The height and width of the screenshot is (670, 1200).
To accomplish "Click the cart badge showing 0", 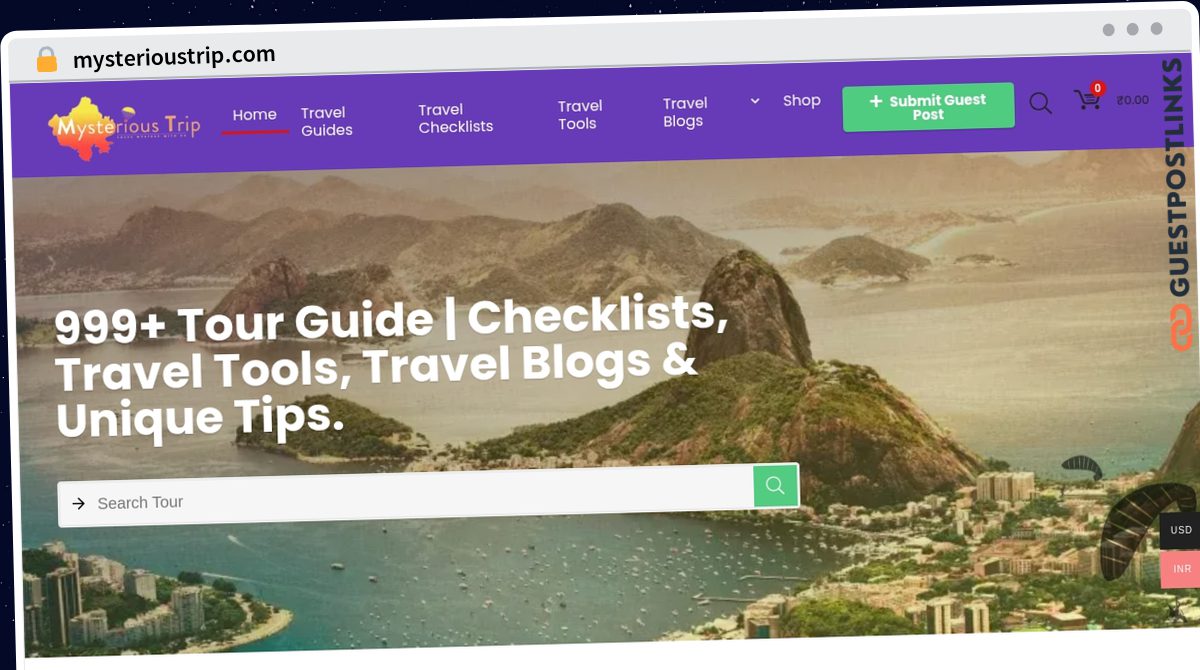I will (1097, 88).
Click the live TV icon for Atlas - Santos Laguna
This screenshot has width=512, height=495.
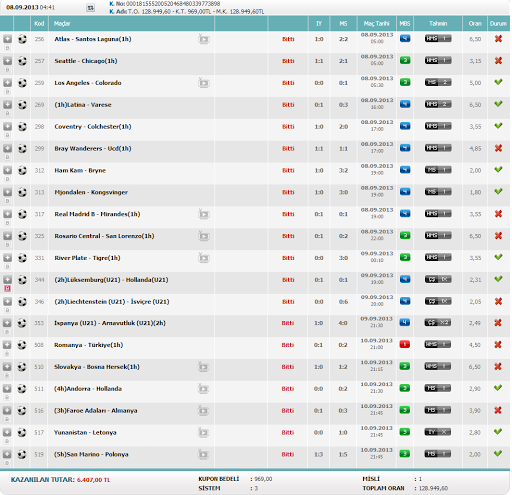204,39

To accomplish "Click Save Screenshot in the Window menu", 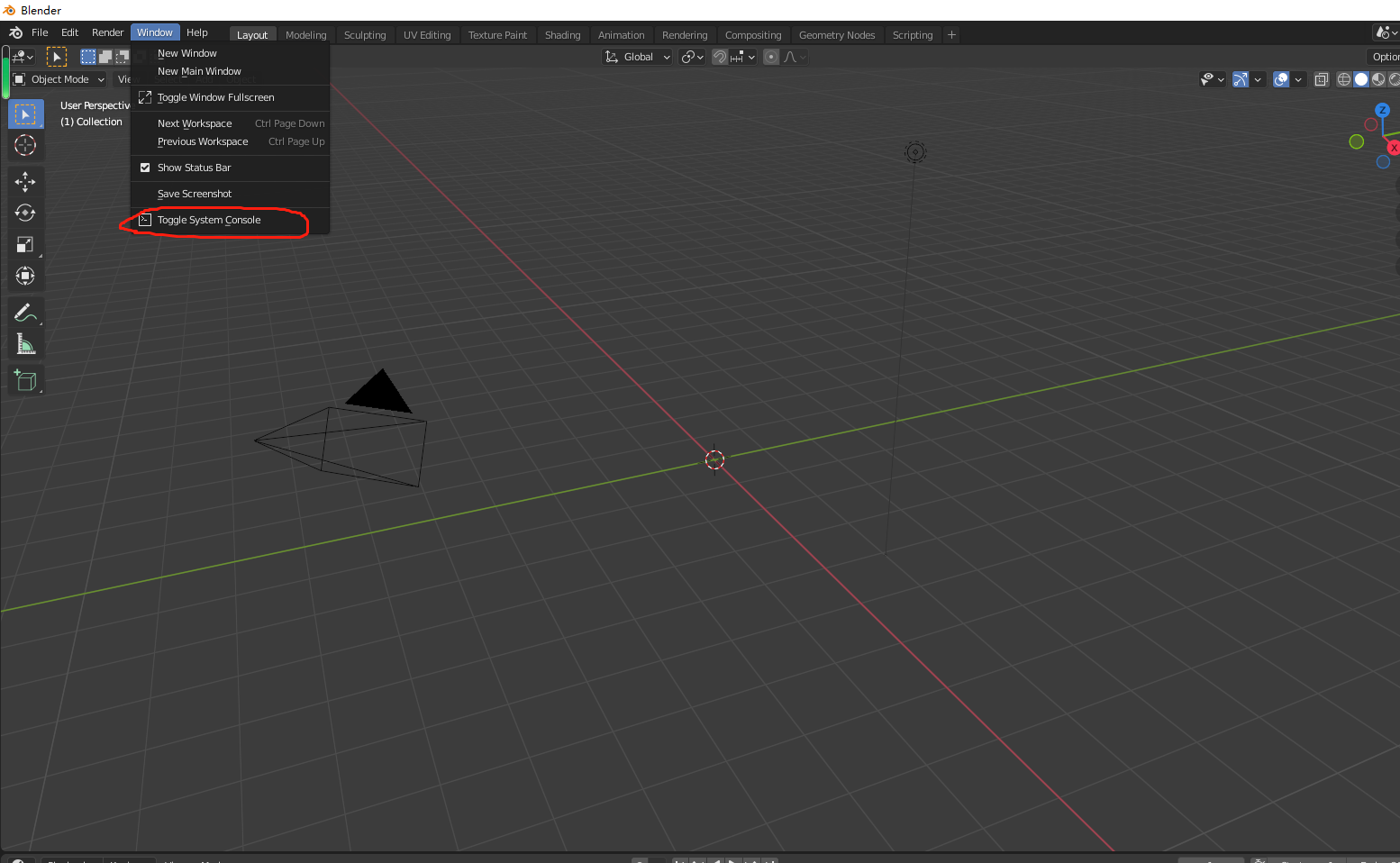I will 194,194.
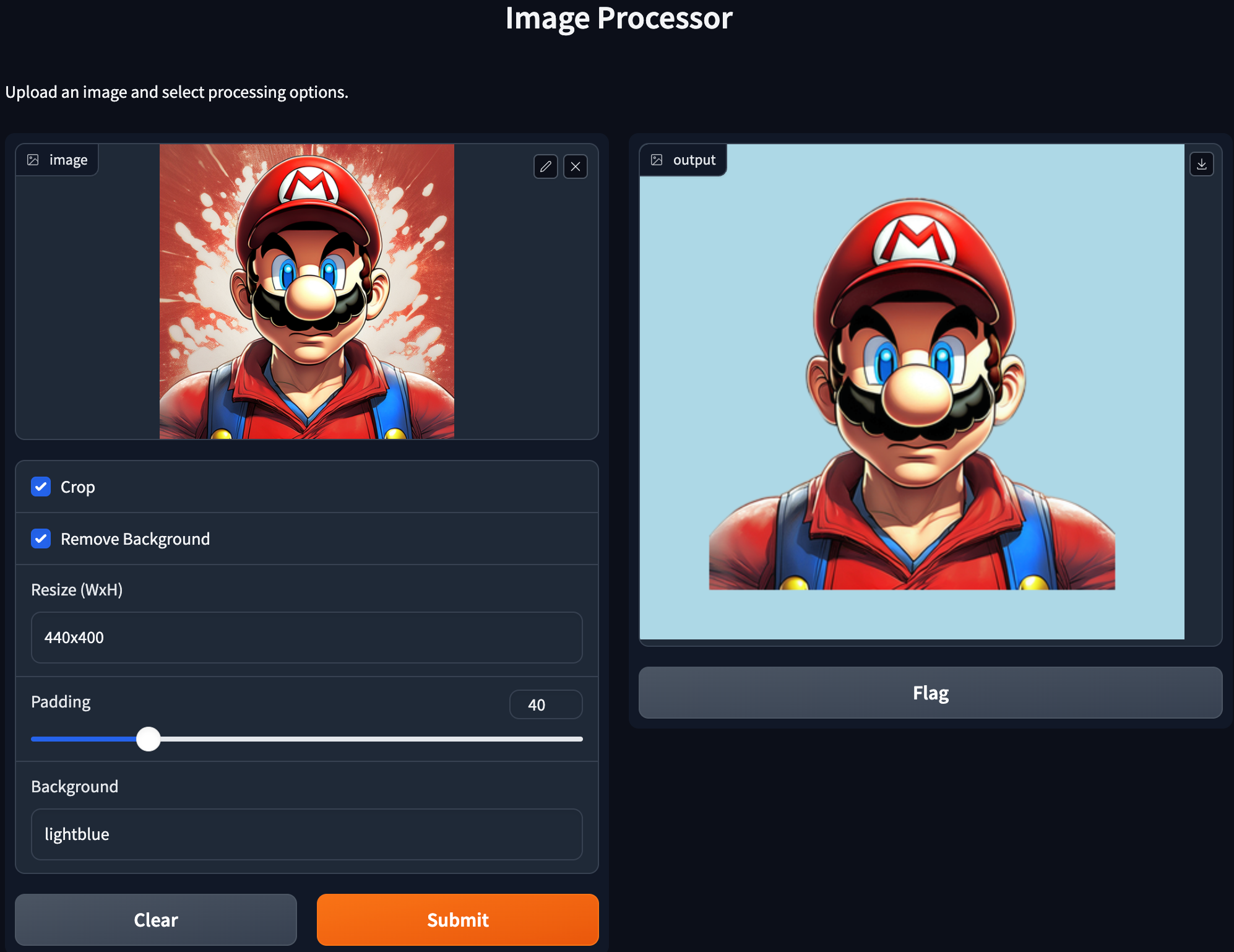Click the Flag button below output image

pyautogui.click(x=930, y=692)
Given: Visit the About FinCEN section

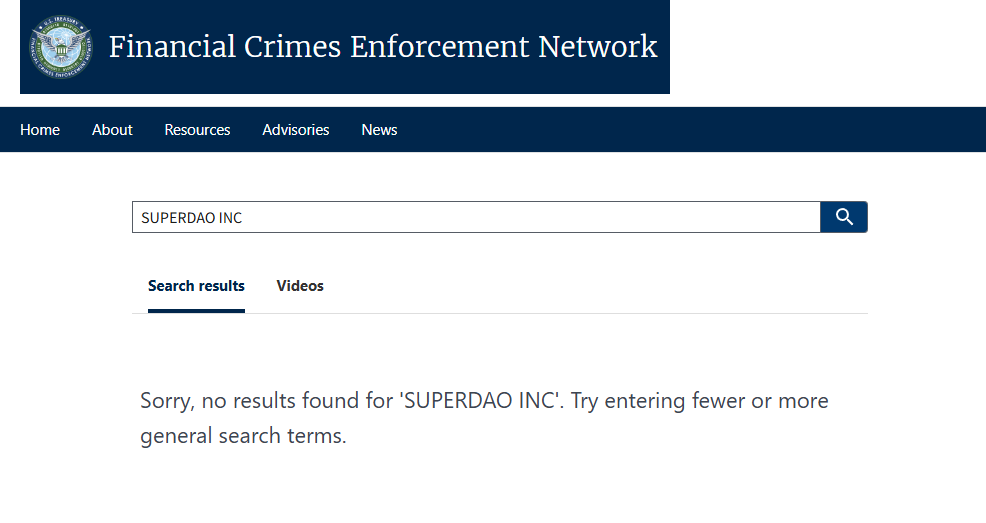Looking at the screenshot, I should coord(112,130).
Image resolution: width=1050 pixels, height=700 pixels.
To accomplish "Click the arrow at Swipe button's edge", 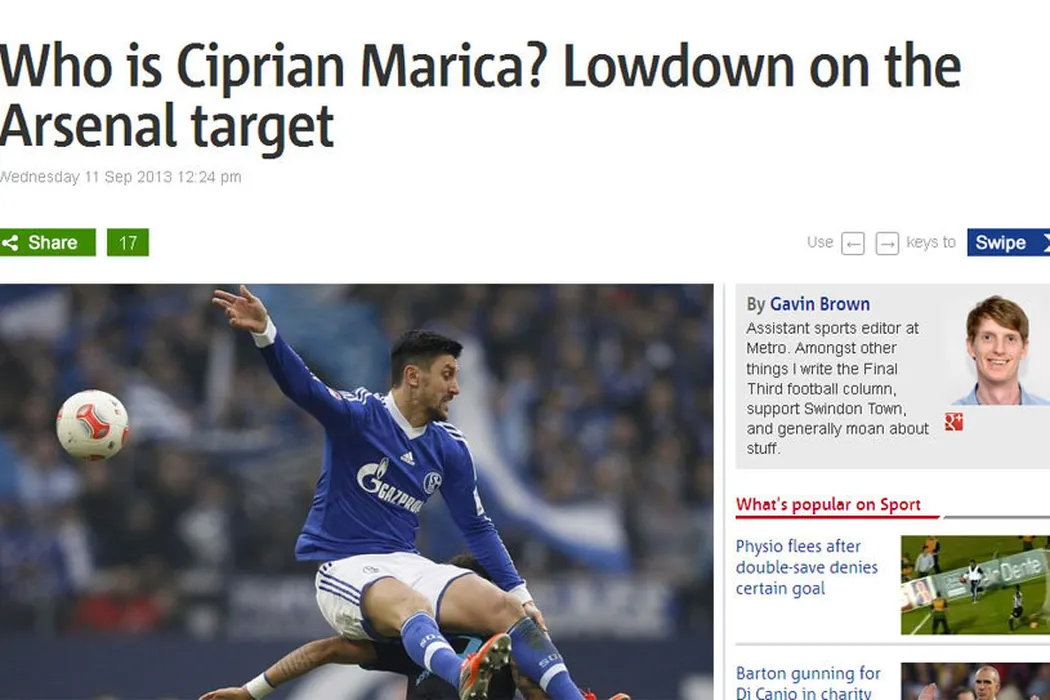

# INSTRUCTIONS FOR THE TASK
The answer is the run of lines from the one with "Image resolution: width=1050" through the final line of the data, copied exactly, and nothing else; no pictures.

# ANSWER
Image resolution: width=1050 pixels, height=700 pixels.
To accomplish "Click the arrow at Swipe button's edge", 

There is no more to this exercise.